====== Supplied data

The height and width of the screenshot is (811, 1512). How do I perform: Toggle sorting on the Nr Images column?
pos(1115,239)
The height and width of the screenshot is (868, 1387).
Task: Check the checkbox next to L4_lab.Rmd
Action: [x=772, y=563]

============

Problem to work on: Give the data again exactly, line for line.

Solution:
The height and width of the screenshot is (811, 1512). How do I perform: Toggle sorting on the Nr Images column?
pos(1115,239)
The height and width of the screenshot is (868, 1387).
Task: Check the checkbox next to L4_lab.Rmd
Action: [x=772, y=563]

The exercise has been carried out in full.